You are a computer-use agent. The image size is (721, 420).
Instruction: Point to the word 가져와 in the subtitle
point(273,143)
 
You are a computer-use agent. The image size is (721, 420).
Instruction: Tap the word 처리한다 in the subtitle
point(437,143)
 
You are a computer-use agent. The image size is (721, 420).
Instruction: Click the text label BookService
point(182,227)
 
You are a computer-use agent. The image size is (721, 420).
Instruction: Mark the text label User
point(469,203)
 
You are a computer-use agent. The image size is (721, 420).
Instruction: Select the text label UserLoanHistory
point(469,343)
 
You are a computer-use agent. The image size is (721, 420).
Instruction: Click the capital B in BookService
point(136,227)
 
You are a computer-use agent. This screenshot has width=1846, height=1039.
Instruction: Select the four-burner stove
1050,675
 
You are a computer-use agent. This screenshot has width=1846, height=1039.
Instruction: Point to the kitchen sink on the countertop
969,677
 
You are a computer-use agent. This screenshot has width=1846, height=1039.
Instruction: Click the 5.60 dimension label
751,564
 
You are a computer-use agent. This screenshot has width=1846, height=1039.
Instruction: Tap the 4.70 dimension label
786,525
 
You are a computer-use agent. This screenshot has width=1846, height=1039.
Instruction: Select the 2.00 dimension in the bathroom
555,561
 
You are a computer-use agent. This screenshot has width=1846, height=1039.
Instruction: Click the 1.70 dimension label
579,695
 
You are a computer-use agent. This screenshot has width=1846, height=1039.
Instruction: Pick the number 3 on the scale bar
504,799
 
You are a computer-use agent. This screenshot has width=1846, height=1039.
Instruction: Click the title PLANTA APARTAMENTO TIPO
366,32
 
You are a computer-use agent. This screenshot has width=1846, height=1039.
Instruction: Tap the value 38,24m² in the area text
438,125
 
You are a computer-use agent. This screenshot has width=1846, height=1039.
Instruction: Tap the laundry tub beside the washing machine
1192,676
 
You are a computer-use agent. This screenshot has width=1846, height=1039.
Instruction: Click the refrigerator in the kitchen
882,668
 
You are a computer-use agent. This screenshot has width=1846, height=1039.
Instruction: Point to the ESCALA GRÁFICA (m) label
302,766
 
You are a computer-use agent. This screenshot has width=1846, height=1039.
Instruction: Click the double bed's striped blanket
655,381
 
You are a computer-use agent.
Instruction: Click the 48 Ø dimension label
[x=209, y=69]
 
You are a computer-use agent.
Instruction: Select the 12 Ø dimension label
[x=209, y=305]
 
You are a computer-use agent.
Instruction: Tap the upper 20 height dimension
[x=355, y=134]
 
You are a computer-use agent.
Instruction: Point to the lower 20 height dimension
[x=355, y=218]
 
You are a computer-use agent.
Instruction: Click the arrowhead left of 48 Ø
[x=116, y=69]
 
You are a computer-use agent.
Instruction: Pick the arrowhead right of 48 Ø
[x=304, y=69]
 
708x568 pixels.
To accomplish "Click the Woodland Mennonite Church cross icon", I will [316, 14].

----------

AIM. Can you rewrite all of the records above with "computer-use agent" changed to "GUI agent" and nothing else altered?

FULL SOLUTION.
You are a GUI agent. The image size is (721, 420).
Instruction: Point to the word 가져와 in the subtitle
point(273,143)
 
You are a GUI agent. The image size is (721, 420).
Instruction: Tap the word 처리한다 in the subtitle
point(437,143)
 
You are a GUI agent. The image size is (721, 420).
Instruction: Click the text label BookService
point(182,227)
 
You are a GUI agent. The image size is (721, 420).
Instruction: Mark the text label User
point(469,203)
 
You are a GUI agent. The image size is (721, 420).
Instruction: Select the text label UserLoanHistory
point(469,343)
 
You are a GUI agent. The image size is (721, 420).
Instruction: Click the capital B in BookService
point(136,227)
 
You are a GUI agent. This screenshot has width=1846, height=1039.
Instruction: Select the four-burner stove
1050,675
 
You are a GUI agent. This screenshot has width=1846, height=1039.
Instruction: Point to the kitchen sink on the countertop
969,677
 
You are a GUI agent. This screenshot has width=1846, height=1039.
Instruction: Click the 5.60 dimension label
751,564
 
You are a GUI agent. This screenshot has width=1846, height=1039.
Instruction: Tap the 4.70 dimension label
786,525
 
You are a GUI agent. This screenshot has width=1846, height=1039.
Instruction: Select the 2.00 dimension in the bathroom
555,561
 
You are a GUI agent. This screenshot has width=1846, height=1039.
Instruction: Click the 1.70 dimension label
579,695
 
You are a GUI agent. This screenshot has width=1846, height=1039.
Instruction: Pick the number 3 on the scale bar
504,799
 
You are a GUI agent. This screenshot has width=1846, height=1039.
Instruction: Click the title PLANTA APARTAMENTO TIPO
366,32
 
You are a GUI agent. This screenshot has width=1846, height=1039.
Instruction: Tap the value 38,24m² in the area text
438,125
 
You are a GUI agent. This screenshot has width=1846, height=1039.
Instruction: Tap the laundry tub beside the washing machine
1192,676
 
You are a GUI agent. This screenshot has width=1846, height=1039.
Instruction: Click the refrigerator in the kitchen
882,668
 
You are a GUI agent. This screenshot has width=1846, height=1039.
Instruction: Point to the ESCALA GRÁFICA (m) label
302,766
 
You are a GUI agent. This screenshot has width=1846, height=1039.
Instruction: Click the double bed's striped blanket
655,381
 
You are a GUI agent.
Instruction: Click the 48 Ø dimension label
[x=209, y=69]
 
You are a GUI agent.
Instruction: Select the 12 Ø dimension label
[x=209, y=305]
 
You are a GUI agent.
Instruction: Tap the upper 20 height dimension
[x=355, y=134]
 
You are a GUI agent.
Instruction: Point to the lower 20 height dimension
[x=355, y=218]
 
You are a GUI agent.
Instruction: Click the arrowhead left of 48 Ø
[x=116, y=69]
 
You are a GUI agent.
Instruction: Pick the arrowhead right of 48 Ø
[x=304, y=69]
 
708x568 pixels.
To accomplish "Click the Woodland Mennonite Church cross icon", I will [316, 14].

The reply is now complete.